Infinite DataLoader

AlexisW · May 11, 2018, 5:18am

Is there a good way to have an infinite dataloader? That said, is there a class that will provide automatically looping for method like data_loader.get_next()? And how to maintain full iterations?

Nabarun_Goswami · May 11, 2018, 8:10am

Well one quick and dirty hack would be for your CustomDataset to return a very high number (e.g. np.iinfo(np.int64).max) in its __len__ .

As for get_next(), you can get the iterator from the dataloader and call next on that:

next(dataloader.__iter__())

AlexisW · May 11, 2018, 6:01pm

Thanks!
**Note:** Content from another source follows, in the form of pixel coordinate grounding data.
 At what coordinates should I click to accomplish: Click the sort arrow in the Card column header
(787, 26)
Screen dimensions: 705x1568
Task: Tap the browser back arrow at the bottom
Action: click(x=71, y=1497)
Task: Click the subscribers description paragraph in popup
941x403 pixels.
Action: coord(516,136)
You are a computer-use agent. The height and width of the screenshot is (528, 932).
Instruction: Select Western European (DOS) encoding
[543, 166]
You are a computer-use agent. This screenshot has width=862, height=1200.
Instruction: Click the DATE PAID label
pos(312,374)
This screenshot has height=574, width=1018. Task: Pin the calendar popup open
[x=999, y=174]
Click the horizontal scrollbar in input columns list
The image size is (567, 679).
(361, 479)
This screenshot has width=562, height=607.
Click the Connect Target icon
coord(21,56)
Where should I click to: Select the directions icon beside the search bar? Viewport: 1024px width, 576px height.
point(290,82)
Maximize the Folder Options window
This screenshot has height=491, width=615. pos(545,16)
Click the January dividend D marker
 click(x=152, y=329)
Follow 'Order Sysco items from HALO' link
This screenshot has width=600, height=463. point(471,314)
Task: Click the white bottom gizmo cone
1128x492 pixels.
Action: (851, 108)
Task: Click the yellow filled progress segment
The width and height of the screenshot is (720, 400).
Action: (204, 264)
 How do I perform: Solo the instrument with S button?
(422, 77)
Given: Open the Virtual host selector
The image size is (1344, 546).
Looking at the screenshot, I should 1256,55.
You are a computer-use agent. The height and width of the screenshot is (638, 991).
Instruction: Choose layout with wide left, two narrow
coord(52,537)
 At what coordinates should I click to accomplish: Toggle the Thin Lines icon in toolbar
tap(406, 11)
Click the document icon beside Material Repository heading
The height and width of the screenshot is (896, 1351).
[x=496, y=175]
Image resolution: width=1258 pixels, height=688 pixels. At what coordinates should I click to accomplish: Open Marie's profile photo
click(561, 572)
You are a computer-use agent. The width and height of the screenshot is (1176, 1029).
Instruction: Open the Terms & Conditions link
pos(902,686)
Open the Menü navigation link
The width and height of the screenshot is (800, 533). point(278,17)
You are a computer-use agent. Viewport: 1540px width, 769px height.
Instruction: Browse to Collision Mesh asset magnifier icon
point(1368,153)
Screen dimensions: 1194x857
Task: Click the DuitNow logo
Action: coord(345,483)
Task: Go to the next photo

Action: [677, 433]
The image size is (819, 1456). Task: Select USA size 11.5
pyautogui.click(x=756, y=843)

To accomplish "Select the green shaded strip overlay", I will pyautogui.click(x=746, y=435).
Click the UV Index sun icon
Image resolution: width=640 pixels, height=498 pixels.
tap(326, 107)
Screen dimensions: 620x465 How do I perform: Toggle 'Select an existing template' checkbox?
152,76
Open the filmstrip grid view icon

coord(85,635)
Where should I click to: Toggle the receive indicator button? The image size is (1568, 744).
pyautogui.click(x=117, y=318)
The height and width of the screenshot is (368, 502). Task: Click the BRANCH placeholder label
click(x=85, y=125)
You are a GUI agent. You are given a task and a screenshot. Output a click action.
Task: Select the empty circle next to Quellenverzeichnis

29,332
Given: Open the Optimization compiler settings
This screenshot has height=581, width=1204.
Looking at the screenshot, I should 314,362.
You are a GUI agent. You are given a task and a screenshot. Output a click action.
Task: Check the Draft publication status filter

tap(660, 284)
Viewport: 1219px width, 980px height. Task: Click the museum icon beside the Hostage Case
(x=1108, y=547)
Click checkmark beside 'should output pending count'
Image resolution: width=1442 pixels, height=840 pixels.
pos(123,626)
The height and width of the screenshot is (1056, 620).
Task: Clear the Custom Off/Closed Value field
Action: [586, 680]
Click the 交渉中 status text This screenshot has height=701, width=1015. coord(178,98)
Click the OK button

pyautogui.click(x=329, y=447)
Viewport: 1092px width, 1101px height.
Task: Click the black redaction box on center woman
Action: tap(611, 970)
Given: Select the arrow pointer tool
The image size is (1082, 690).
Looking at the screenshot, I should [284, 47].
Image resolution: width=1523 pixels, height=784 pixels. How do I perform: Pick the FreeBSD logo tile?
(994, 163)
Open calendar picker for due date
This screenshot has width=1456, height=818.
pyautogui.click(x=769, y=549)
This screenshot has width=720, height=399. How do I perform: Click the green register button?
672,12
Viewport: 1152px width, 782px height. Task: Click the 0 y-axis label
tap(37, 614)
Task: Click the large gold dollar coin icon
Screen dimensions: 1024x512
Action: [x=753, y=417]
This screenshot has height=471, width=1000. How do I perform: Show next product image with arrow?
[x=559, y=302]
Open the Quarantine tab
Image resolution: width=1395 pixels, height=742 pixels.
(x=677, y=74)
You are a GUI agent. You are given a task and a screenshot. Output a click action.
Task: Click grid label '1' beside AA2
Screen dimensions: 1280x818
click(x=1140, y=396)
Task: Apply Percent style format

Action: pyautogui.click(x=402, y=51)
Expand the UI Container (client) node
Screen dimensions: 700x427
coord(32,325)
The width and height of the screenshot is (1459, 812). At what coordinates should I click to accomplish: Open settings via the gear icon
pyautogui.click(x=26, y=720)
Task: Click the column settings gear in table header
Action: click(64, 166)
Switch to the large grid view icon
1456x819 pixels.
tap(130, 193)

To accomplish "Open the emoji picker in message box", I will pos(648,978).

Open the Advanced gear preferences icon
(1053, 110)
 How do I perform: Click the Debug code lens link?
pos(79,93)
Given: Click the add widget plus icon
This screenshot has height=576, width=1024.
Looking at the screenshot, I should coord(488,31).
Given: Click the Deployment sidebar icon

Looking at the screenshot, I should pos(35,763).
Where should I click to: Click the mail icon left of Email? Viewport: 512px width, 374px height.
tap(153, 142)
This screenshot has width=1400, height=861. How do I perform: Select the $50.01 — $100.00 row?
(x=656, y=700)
However, in this way, will the data sampling strategy be affected? That said, if I have 10 batches for the data, and I do next for 20 times, will that be 2 full iteration?

AlexisW · May 12, 2018, 3:19pm

Any thoughts?

justusschock · May 12, 2018, 5:44pm

Alternatively you should be able to just catch the StopIteration exception and reinitialize the generator (maybe with some previous shuffling)

AlexisW · May 12, 2018, 7:36pm

Could you provide a basic example on how to do so? Thanks!!

AlexisW · May 12, 2018, 7:44pm

Also it seems that every time I called next(dataloader.__iter__()), I will get the same data.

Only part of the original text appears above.